I'll try to confirm this report regarding the herps involved in the animal seizure.
My father has just seen Princess Mononoke: "Marvellous. Probably the best fantasy movie I've ever seen." Told him, I did. Haven't you seen it yet?
Animal seizure update. Sue has signed her animals over to the Humane Society, which will distribute them to zoos across the country. Many of those animals could be looked after properly, legally and locally; it'll be interesting to see what the Humane Society does with run-of-the-mill colubrids, geckos and psittacines, for example.
My brother has started a blog about baseball.
Tuesday, June 04, 2002
Belated report on the OARA's field trip and barbecue on Sunday. This year, the field trip portion of the afternoon was spent mucking about a farm near Athens, Ontario, that has in past been a good site for brown, red-bellied, milk, garter and even black rat snakes. Not much luck for us this time, though: a couple of Eastern Garter Snakes (Thamnophis sirtalis sirtalis), both mad as hell; hundreds of Wood Frog (Rana sylvatica) tadpoles in a temporary pool; and we heard one Bullfrog (Rana catesbeiana) calling from a nearby lake. A warm and windy afternoon is probably not an ideal time for snakes, now that I think about it. I have pictures, which I will upload one of these days.
Apple's eMac, which sports a G4 processor and a 17-inch flat CRT screen in an all-in-one design, was originally released as an education-only computer; it's now available to consumers. Now the Mac-heads, who can no longer complain that they can't buy one, are complaining about the lack of a DVD or combo drive option.
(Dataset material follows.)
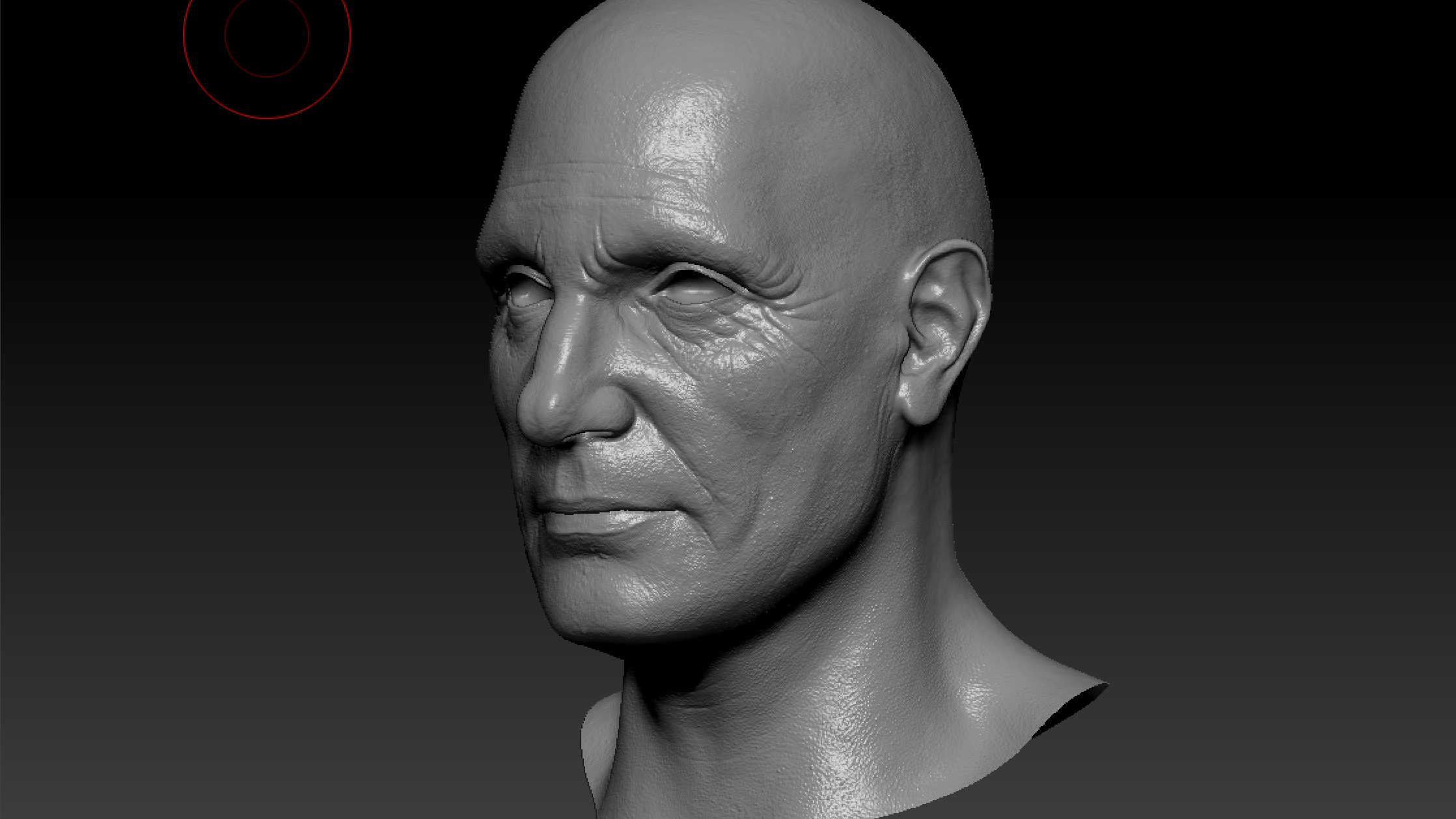Click the center of the red brush cursor
1456x819 pixels.
click(x=267, y=35)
MSN Messenger 3.0 for Mac OS X was released yesterday; now I can send and receive files like the rest of you Windows-using drones.
Saturday, June 01, 2002
Updates on the animal seizure story in Ottawa (thanks, Amy). The Ottawa Citizen has three stories in today's paper: the lead story, which focuses on Sue herself; one on the strain put on the Humane Society by the 259 animals seized (if most of them are in good condition and legal, why were they seized, then?); and one on the import/export implications of so many exotic animals, which comes across as quite naïve, since unless they're undocumented Appendix I animals, there isn't any story here, and the CITES inspector quoted says as much. Basically, a lot of harrumphing as the media milks this story for as much as they can.